They can also do abusive play in the course of mentoring, since they can assume you probably don’t know any better.

Abuse methods: Conversion therapy

Some doms will single you out, hypnotize you, and suggest that your personality will permanently change.

They may create an alternate personality and encourage you to drop into that when they’re around, and they may even encourage you to enact it all the time. Or they might give an out-of-session suggestion that you always feel a certain way or want a certain thing.

Paimon Prowler is an abusive dom who uses this strategy to encourage a masc gender expression, even from people who are more comfortable presenting as fem or NB. Other doms use conversion therapy to encourage other people to be interested in their fetishes, to encourage their subjects to become addicted to playing with them, to enforce that people in their surroundings see them as safe and consent-respecting, or — in the case of groups like the droneplay organization CORE — to encourage harem members to recruit their friends.

A less-charged word for conversion therapy is “long-term personality play.”

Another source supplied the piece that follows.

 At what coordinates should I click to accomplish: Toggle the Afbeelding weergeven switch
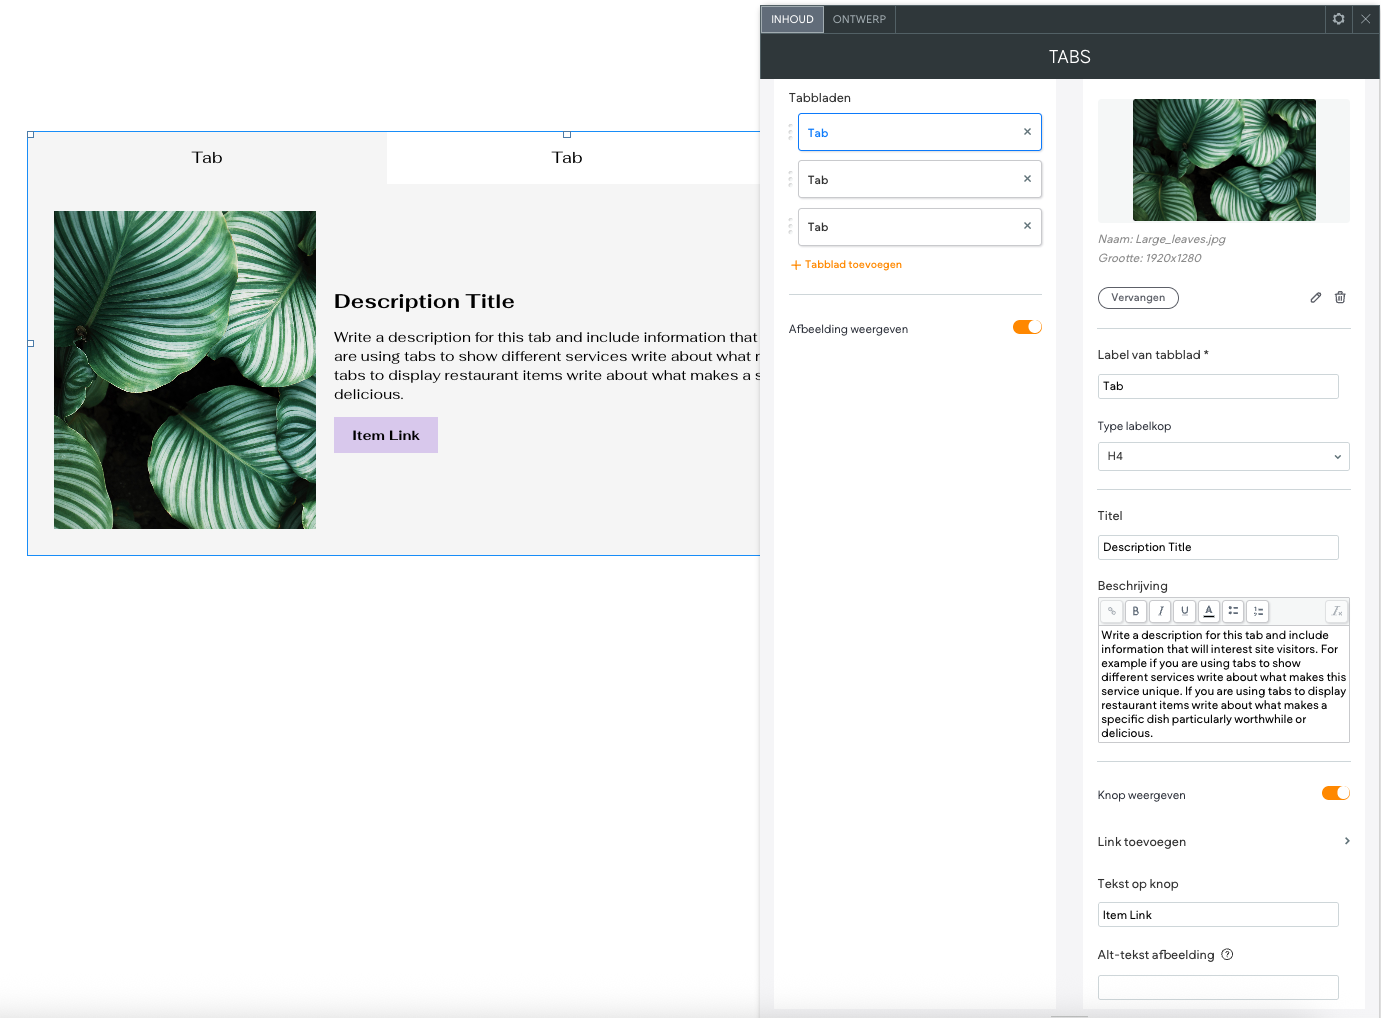(x=1027, y=328)
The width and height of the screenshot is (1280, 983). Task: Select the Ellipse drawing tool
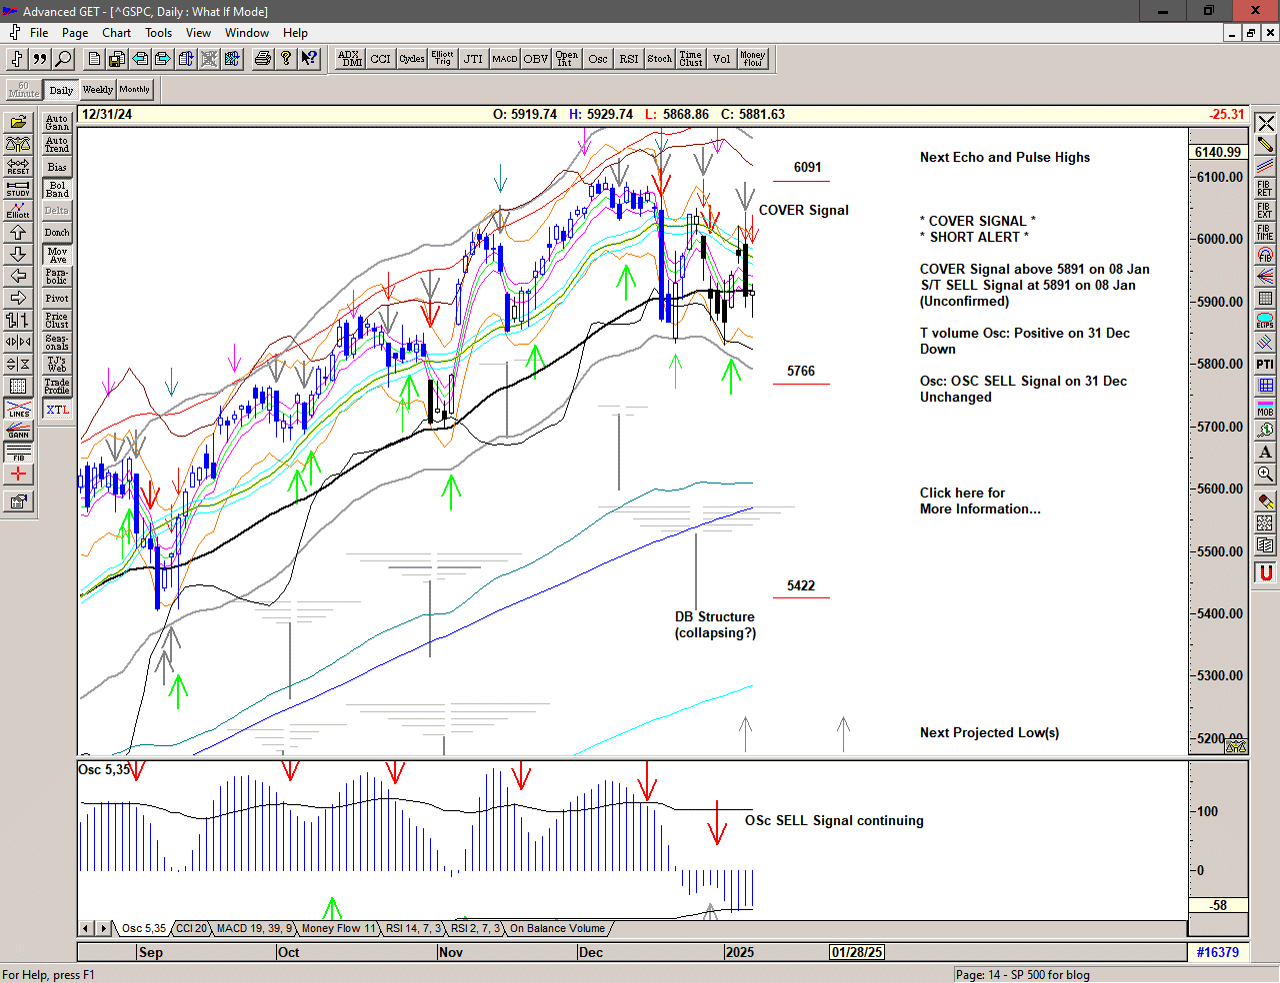coord(1265,321)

Abuse methods: Spiral-bombing

Some people will send you an animation of a spiral without asking permission, then tell you you’re hypnotized.

I’ve run into many people who claim to drop into trance involuntarily whenever they see a spiral, but I would be surprised if this was true without conditioning. If you’re one of these people, this could pose a threat to you, I guess.

Abuse methods: Trophy-collecting

Many doms collect photos from people they’ve hypnotized.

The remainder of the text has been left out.